Visual Thinking with Graph Network

Google Tech Talks
March, 13 2008


Many visual perception tasks are fundamentally NP-hard computational problems. Solving these problems robustly requires thinking through combinatorially many hypothesis. Despite this, our human visual system performs these tasks effortlessly. How is this done? I would like to make two points on this topic. First, formulating visual thinking as NP-hard computation tasks has an important advantage: visual routines can be analyzed precisely to identify their behaviors independently of their implementations. Second, I will show there is a class of graph optimization problems which can be implemented using a distributed network system with physical (and plausible biological) interpretation.

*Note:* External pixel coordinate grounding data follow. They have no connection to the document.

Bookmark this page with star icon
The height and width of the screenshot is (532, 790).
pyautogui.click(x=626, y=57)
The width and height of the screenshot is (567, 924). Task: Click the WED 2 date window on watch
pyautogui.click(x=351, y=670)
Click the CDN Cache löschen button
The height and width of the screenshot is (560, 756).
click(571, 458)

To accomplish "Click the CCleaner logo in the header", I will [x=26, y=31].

I will demonstrate this graph based approach for: 1) image segmentation using Normalized Cuts with explanations for illusory contours, visual pop out and attention; 2) salient contour grouping

Speaker: Jianbo Shi
Jianbo Shi was born in Shanghai, China. Since then he has been moving. He studied Computer Science and Mathematics as an undergraduate at Cornell University where he received his B.A. in 1994. He received his Ph.D. degree in Computer Science from University of California at Berkeley in 1998, for his thesis on Normalize Cuts image segmentation algorithm. He joined The Robotics Institute at Carnegie Mellon University in 1999 as a research faculty, where he lead the Human Identification at Distance(HumanID) project, developing vision techniques for human identification and activity inference. In January 2003, he joined the Department of Computer & Information Science at University of Pennsylvania as an Assistant Professor.

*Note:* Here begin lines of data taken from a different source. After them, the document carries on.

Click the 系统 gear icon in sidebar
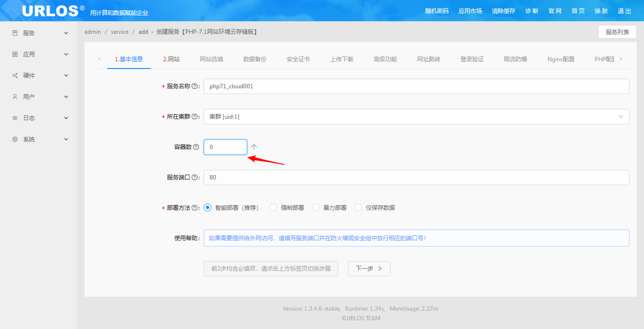pos(15,139)
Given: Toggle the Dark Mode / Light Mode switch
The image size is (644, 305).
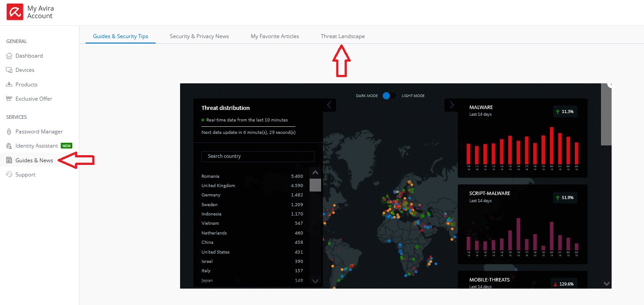Looking at the screenshot, I should 390,96.
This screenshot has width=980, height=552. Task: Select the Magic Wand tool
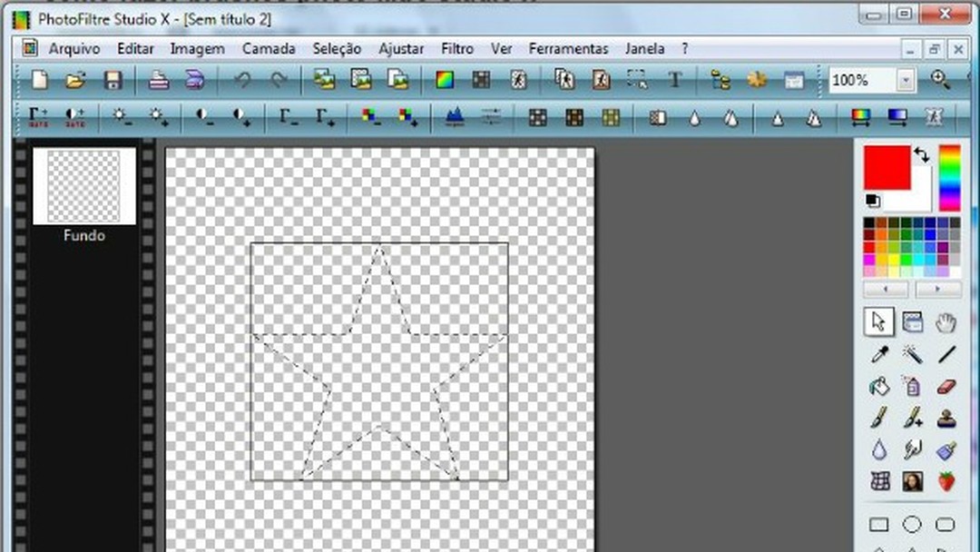click(911, 354)
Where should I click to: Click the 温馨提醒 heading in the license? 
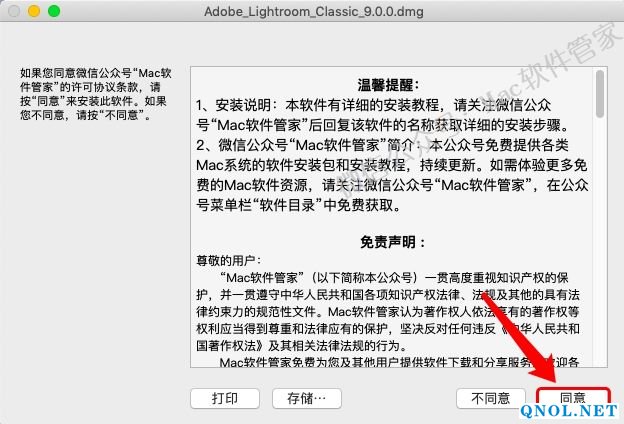point(388,85)
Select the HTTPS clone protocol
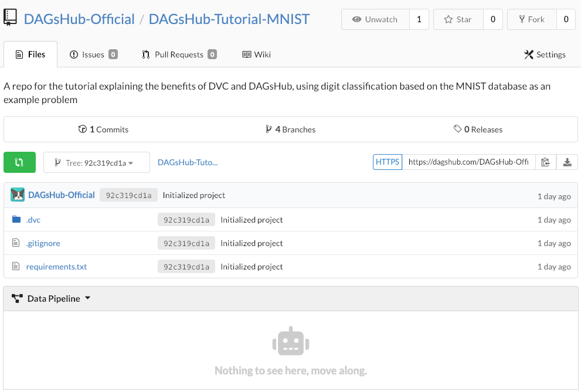Viewport: 581px width, 392px height. coord(387,162)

His current research focus on human behavior analysis and image recognition-segmentation. His other research interests include image/video retrieval, and vision based desktop computing. His long-term interests center around a broader area of machine intelligence, he wishes to develop a “visual thinking” module that allows computers not only to understand the environment around us, but also to achieve higher level cognitive abilities such as machine memory and learning.